L'Histoire des Pingouins

- Par Antoine Bellot -
Épisode XXXII
Décollage immédiat

Malgré la diversité apparente des amusements qui semblent m'attirer, ma vie n'a qu'un objet : elle est tendue tout entière vers l'accomplissement d'un grand dessein. J'écris l'histoire des Pingouins.

Anatole France : l'île des Pingouins

« Vert-4 : faites-moi un bilan de la situation, et ARTICULEZ, JE VOUS PRIE. »

La plancher métallique du gigantesque octoprocesseur Hytachy tremblait, indiquant le décollage en cours.

« Chef, les éclaireurs ont branché une dérivation sur la console de commandement, et Éric a réussi à entamer la séquence d'initialisation. Mais il nous faut gagner le contrôle du poste de pilotage si nous voulons contrôler notre trajectoire. Et nous avons les dévermineurs impériaux qui nous barrent l'accès. »

Schoelcher se redressa lentement. Il comprenait maintenant l'origine des éclairs qu'il voyait illuminer sporadiquement le couloir d'accès au poste de commandement : il ne s'agissait probablement que de défenses automatiques, donc malheureusement intrinsèquement bien plus dangereuses que les impériaux. Les dévermineurs, de nos jours, étaient bien plus difficiles à suborner que les consultants juniors impériaux fraîchement émoulus de leurs écoles sclérosées par l'Empire, intoxiqués au XHTML/PHP et autres grammaires mongoloïdes accessibles aux sots et malcomprenants.

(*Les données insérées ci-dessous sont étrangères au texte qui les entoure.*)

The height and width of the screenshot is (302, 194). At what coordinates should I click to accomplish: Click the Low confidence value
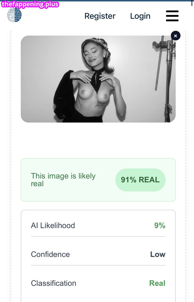pos(158,254)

Même Java, pourtant conçu avec plus ou moins de bonheur pour refuser obstinément d'exécuter du code de merde était trop difficile pour eux. L'Empire n'arrivait que très difficilement à gagner des zélotes sans devoir préalablement les abrutir de slogans tapageurs et de vérités incertaines plus stupides les uns que les autres, qui ravageaient l'esprit de ceux qui les subissaient, faisant miroiter le bénéfice d'un savoir exact basé sur l'apprentissage systématique d'un dictionnaire de mots-clés. Après tout, n'est-ce pas l'E-Empire qui a transformé la banale réunion d'autrefois et ses transparents manuscrits en show multicolore (moins de mots, plus de couleurs, comme la dernière lessive à la mode) requérant trente bons kilos de matériel et une vingtaine de mètres de câbles, secteur, vidéo, son, terminal infrarouge, j'en passe et des meilleures ? Les codes dévermineurs étaient par contre conçus pour contrebalancer les effets pervers de cet abrutissement des pilotes impériaux, qui avait pour conséquence inévitable de ne pas leur laisser percevoir le risque qu'ils courraient à utiliser de manière ludique leurs équipements peu sécurisés. Ils devaient compenser par la force brute des processeurs disponibles et l'analyse systématique des entrées-sorties l'inconscience des pilotes impériaux, (et il y avait du travail, quand le registre sémantique desdits incluant autant de termes marketing que techniques). Il y avait cependant une solution, radicale : les dévermineurs n'étaient que du code. Schoelcher aimait les solutions radicales.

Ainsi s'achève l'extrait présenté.